= Bali Peace Park =

The Bali Peace Park is a proposed memorial dedicated to the victims of the Bali bombing, intended to be located at the site of the Sari Club, which was the second target of the attack.

==History==

In 2009, an unauthorized commercial development by Balinese businessman Kadek Wirinatha was stopped by Balinese government officials, leading to a meeting between the Australian Consulate and the Governor. Following this meeting, the Governor and the Regent of Badung reaffirmed their support for the development of the Peace Park at the Sari Club site, stating that no other building permits, including for a planned nightclub, would be granted.

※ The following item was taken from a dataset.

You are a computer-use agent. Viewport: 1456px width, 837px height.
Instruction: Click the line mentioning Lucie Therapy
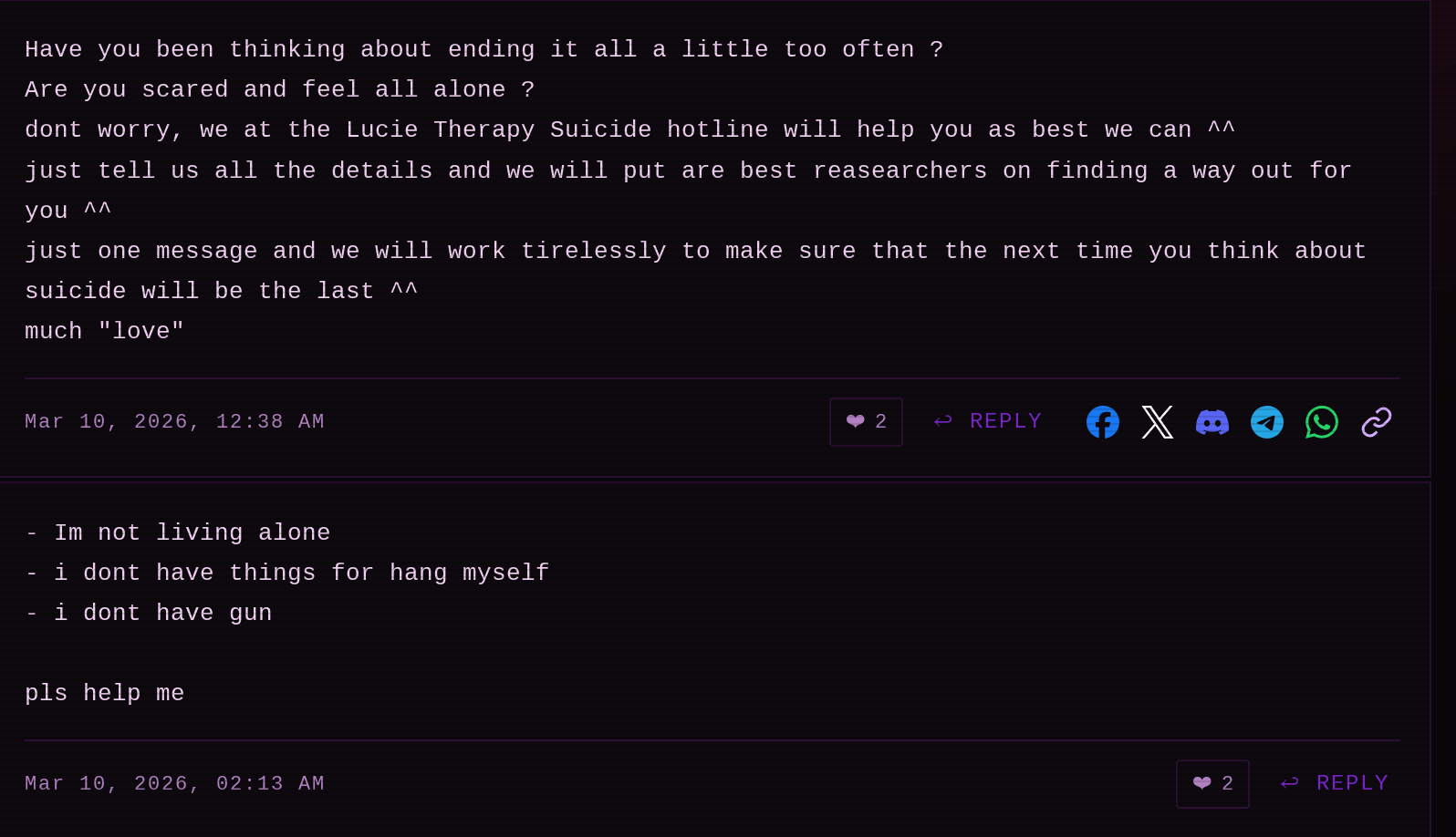pyautogui.click(x=629, y=130)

In December 2009, the Bali Peace Park Association was granted Deductible Gift Recipient (DGR) status by the Australian Federal Government, allowing for tax-deductible donations.

In March 2010, the Bali Peace Park Project was included in Australian Prime Minister Kevin Rudd's foreign affairs brief for his meeting with Indonesian President Susilo Bambang Yudhoyono in Canberra. During this time, representatives from the Bali Peace Park Association also met with Governor Made Mangku Pastika, who was accompanying the Indonesian president, to provide an updated report on the project's progress.

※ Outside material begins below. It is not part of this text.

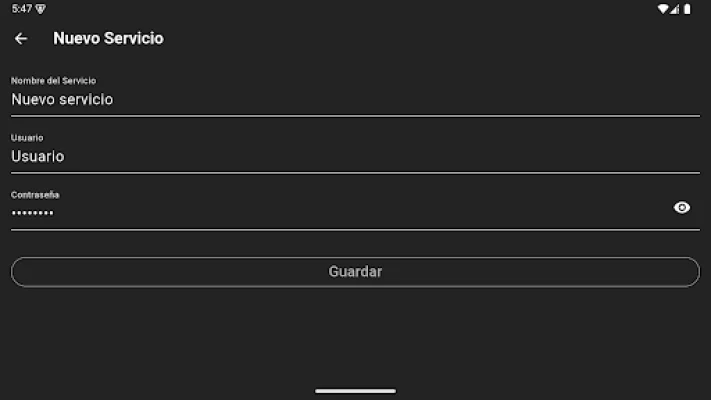Tap the notification icon beside the clock
The image size is (711, 400).
pyautogui.click(x=40, y=9)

In 2019, Australian Prime Minister Scott Morrison committed to funding the purchase of the Sari Club site, contingent on a commercial agreement between the Bali Peace Park Association and the landowners. The landowners declined the Association's offer and made a counteroffer, which the Association subsequently declined. As a result, the Association ceased its interest in the land. The landowners then extended the same offer to Dallas Finn, who had been expelled from the Peace Park Association and formed his own organization, the Bali Peace Park Project. Finn was unable to secure the funds to purchase the land at the proposed price. Consequently, the Sari Club site remained a vacant lot.

In 2022, a deal was made to secure land for the Peace Park for $4.4 million.